-- Begin GIVEN ENTRIES --

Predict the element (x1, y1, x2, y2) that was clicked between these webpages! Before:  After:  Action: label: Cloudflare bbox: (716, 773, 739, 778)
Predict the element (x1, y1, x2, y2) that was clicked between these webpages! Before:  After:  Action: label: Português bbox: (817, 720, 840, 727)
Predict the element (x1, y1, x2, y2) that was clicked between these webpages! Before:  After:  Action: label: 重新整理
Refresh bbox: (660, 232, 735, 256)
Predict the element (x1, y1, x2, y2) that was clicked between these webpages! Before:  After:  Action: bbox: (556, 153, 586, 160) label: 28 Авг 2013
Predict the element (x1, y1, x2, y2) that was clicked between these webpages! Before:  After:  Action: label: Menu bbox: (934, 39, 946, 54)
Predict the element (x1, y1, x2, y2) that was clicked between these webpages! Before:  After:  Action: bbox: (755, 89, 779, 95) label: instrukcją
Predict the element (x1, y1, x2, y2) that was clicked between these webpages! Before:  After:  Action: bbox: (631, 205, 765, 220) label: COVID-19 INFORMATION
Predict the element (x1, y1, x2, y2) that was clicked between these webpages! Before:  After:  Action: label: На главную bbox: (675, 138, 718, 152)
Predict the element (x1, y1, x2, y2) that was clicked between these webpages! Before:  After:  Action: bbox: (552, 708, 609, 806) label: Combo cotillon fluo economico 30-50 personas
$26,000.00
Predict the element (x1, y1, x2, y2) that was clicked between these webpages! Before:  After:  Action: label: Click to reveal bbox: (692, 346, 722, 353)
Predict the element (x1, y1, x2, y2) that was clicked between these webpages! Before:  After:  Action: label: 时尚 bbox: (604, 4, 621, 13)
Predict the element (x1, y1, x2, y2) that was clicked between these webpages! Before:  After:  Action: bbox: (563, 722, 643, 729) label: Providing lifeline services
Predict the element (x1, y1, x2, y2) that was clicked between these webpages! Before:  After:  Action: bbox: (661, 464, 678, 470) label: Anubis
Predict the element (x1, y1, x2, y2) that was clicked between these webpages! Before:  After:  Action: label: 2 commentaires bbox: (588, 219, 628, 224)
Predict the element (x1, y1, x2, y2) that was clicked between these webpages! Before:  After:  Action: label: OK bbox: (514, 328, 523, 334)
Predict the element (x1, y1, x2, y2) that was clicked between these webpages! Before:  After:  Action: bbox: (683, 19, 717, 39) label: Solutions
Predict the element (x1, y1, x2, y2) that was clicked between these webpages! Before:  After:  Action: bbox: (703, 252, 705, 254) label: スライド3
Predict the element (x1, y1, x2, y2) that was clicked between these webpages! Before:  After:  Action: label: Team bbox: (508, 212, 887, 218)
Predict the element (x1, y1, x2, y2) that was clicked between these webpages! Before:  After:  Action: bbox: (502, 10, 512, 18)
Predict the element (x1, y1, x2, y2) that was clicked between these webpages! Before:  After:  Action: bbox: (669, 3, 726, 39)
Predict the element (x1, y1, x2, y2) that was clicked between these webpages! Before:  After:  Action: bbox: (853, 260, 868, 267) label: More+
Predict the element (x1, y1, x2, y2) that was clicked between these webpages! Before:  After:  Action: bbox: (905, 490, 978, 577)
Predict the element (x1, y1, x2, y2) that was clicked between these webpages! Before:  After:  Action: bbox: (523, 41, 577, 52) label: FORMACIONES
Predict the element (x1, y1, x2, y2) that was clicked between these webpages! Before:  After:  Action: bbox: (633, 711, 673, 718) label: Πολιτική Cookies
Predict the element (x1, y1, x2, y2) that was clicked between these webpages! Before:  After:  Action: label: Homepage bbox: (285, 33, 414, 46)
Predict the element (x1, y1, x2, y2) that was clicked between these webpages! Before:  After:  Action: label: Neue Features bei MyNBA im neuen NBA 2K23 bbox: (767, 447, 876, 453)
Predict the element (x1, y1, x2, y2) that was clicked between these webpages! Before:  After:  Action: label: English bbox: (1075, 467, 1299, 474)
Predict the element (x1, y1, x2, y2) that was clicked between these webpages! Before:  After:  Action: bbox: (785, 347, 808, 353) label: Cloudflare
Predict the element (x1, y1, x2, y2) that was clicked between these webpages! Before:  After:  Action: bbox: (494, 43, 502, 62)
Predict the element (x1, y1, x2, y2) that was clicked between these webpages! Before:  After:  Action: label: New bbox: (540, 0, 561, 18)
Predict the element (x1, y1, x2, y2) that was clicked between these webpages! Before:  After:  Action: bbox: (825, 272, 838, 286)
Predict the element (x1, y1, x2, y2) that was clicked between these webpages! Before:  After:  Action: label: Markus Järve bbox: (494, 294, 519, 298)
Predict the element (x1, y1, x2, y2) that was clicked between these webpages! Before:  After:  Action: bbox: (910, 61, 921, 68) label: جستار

-- End GIVEN ENTRIES --

### [TO DO]
Can you put the data running from the line containing "3, 726, 39)" through the line containing "267) label: More+", both included, into a JSON list of strings with one string per line and no blank lines?

### [COMPLETE RESPONSE]
[
  "Predict the element (x1, y1, x2, y2) that was clicked between these webpages! Before:  After:  Action: bbox: (669, 3, 726, 39)",
  "Predict the element (x1, y1, x2, y2) that was clicked between these webpages! Before:  After:  Action: bbox: (853, 260, 868, 267) label: More+"
]